In For a Penny: Label-mates

Charles Lewis III, breaking his own format.

“I wonder if anyone ever notices the cross and Virgin Mary in my hand?”

“I wonder if anyone ever notices the cross and Virgin Mary in my hand?”

“Definitions belong to the definers, not the defined.”
– Toni Morrison, Beloved

This is about race. You don’t wanna read about it, click on something else. Now that we’ve gotten that out of the way…

In all my years working with the SF Olympians Festival, I can’t recall a year where there were so many divisive; plays that made the audience grateful for the imaginative power of theatre alongside many plays in which the audience felt their lives ending by the minute. I didn’t catch every single play this year, but if there’s one that still positively resonates with me weeks later, it’s Half-Breed, Veronica Tjioe’s one-act based on the myth of the Minotaur. It’s about a mixed-race (half-Asian/half-White) woman coming to terms with her ethnic identity after a none-too-pleasant encounter with her White father.

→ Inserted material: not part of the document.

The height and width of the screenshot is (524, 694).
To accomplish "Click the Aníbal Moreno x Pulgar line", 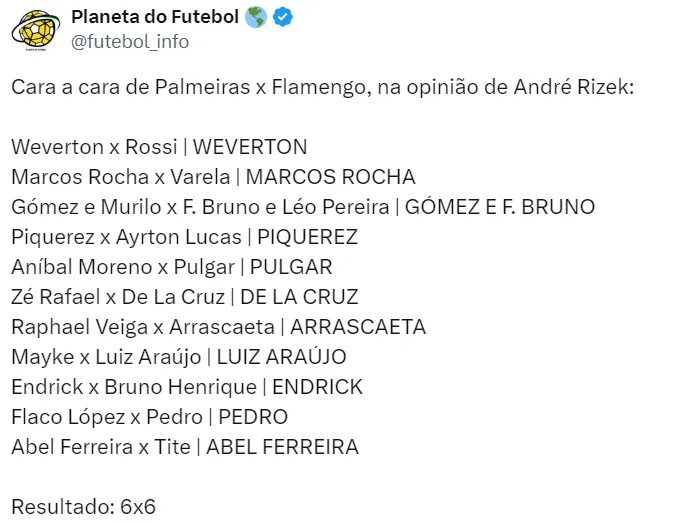I will (171, 267).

Lots of thoughts went through my head watching this reading. It reminded me of my own Olympians one-act from Year 3 (also centered around a mixed-race individual coping with his identity). It reminded me of how some of the best works in the festival can be ones that eschew the grandiose nature of the original myth for more intimate character studies. Most of all, it reminded me a lot of bullshit questions I’ve gotten all my life, like “What do you call yourself?” It’s never enough to just exist, some people need to have some frame of reference (read: “stereotype”) in which to fit you; otherwise you don’t exist.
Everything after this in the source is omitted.